[Selected passage]
┄┄┄┄┄┄
Brainwashing The World

By Hal Lindsey
 
This week, Facebook founder, Mark Zuckerberg, summoned a group of conservative leaders to his headquarters in Menlo Park, California.  He wanted to fight allegations of a liberal bias within Facebook news.
 
Gizmodo broke the story a couple of weeks ago.  They wrote, “Facebook workers routinely suppressed news stories of interest to conservative readers from the social network’s influential ‘trending’ news section, according to a former journalist who worked on the project.”
 
Facebook has consistently denied the claim.
 
You may wonder why it’s a big deal.  Every news operation chooses what it will cover.  But Facebook does not bill itself as a news organization.  It’s a social media site.  Its news feed is supposedly based on what people have been clicking on over the last few hours.  That’s why they use the word “trending.”
 
It’s not a news site, and yet more than a billion people read its news feed every day.  Farhad Manjoo wrote in a New York Times editorial, “Facebook is the world’s most influential source of news.”  He added that it “operates under a veneer of empiricism.  Many people believe that what you see on Facebook represents some kind of data-mined objective truth unmolested by the subjective attitudes of fair-and-balanced human beings.  None of that is true.  The question isn’t whether Facebook has outsize power to shape the world — of course it does, and of course you should worry about that power.”
 
Two years ago, Facebook used its news feeds in a massive experiment.  They changed news content for a half million users, adding positive or negative stories to see if they could affect the mood of their users.  They discovered that what they put in the news feed does indeed influence the mood and attitude of users.  Positive stories meant more positive posts, and negative ones resulted in more negative posts.
 
Lauren Weinstein, a privacy activist said at the time, “I wonder if Facebook killed anyone with their emotion manipulation stunt.”  She added, “At their scale and with depressed people out there, it’s possible.”
 
Big media companies routinely monitor viewers and readers.  They watch what we click on, and how we move around their websites.  They see what stimulates us, and what doesn’t.  They claim to be trying to improve the end-user’s experience, though it’s usually about manipulation for the sake of successful advertising.
 
But Facebook went beyond that. They actually ran psychological experiments on people without permission.  Have they stopped?
 
Every week, Facebook employees use an internal poll to find out what most of them want to ask Mr. Zuckerberg.  On March 4th, they came up with this.  “What responsibility does Facebook have to help prevent President Trump in 2017?”
┄┄┄┄┄┄
[Supplied information]
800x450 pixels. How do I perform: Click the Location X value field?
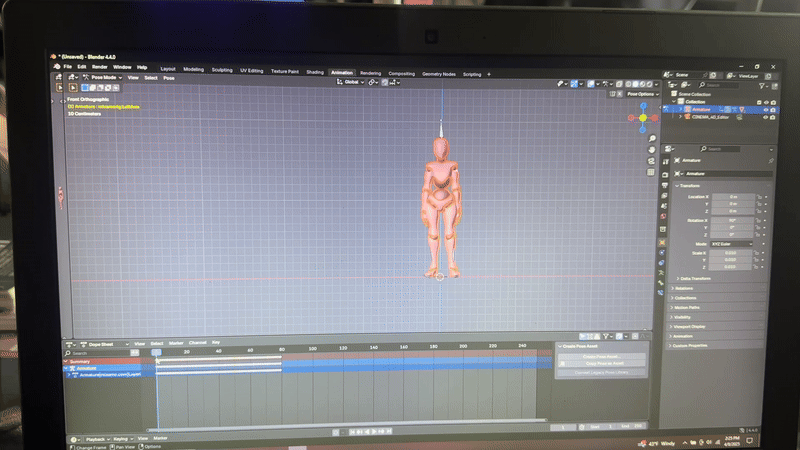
┄┄┄┄┄┄
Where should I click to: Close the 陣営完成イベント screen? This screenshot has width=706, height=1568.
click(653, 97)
┄┄┄┄┄┄
[Given task 1] Reproduce the article about Facebook's news feed word for word, from "Brainwashing The World" to "within Facebook news.".
[Given task 2] Write a continuation of the article about Facebook's news feed, starting right after its final sentence.

[Response 1]
Brainwashing The World

By Hal Lindsey
 
This week, Facebook founder, Mark Zuckerberg, summoned a group of conservative leaders to his headquarters in Menlo Park, California.  He wanted to fight allegations of a liberal bias within Facebook news.

[Response 2]
 
So within the ranks of “the world’s most influential source of news,” there is a desire to use their vast reach as a means of manipulating the presidential election.  If they publicly said that they, as a company, were out to stop Donald Trump, which would be fine.  That would be a group of people using their influence to impact the system.  But if they do it secretly, while pretending that their news feeds are about nothing more than “what’s trending,” then they’re dead wrong.
 
Newspapers and networks have always had bias in their news coverage.  But none of the other news sources have a billion viewers or readers.  And even the proudest newspapers have never exhibited the kind of arrogance shown by Facebook, Google, Apple, and Microsoft.  Like James Bond villains, the leaders of these companies honestly want to take over the world.  They are convinced that they can remake it in their own image.  And they lack the humility to understand what a disaster that would be.
 
Americans consume thousands of commercials every day.  They identify with on-screen heroes that are often immoral and subversive.  Humans interpret facts based on context, and in 21st century America, the media provides much, if not most, of that context.
 
This raises a question that should concern us all.  How can we know how much we’re being influenced by all this data going into our minds?  When the whole world is shifting, how can you know how much it has moved you?
 
For millennia, builders have used a device called a “plumb line,” or “plumb bob.”  The design is deceptively simple — just a weight on the end of a string.  It is a way to measure if a wall is perfectly vertical.  When it is still, the weight hanging down from the string always points toward the center of the earth.  You can’t go by the ground, because it can be uneven or slanted.  But the plumb line will always be true.
 
In Amos 7:7, God revealed Himself to Amos.  “The Lord was standing by a wall that had been built true to plumb, with a plumb line in His hand.” (NIV)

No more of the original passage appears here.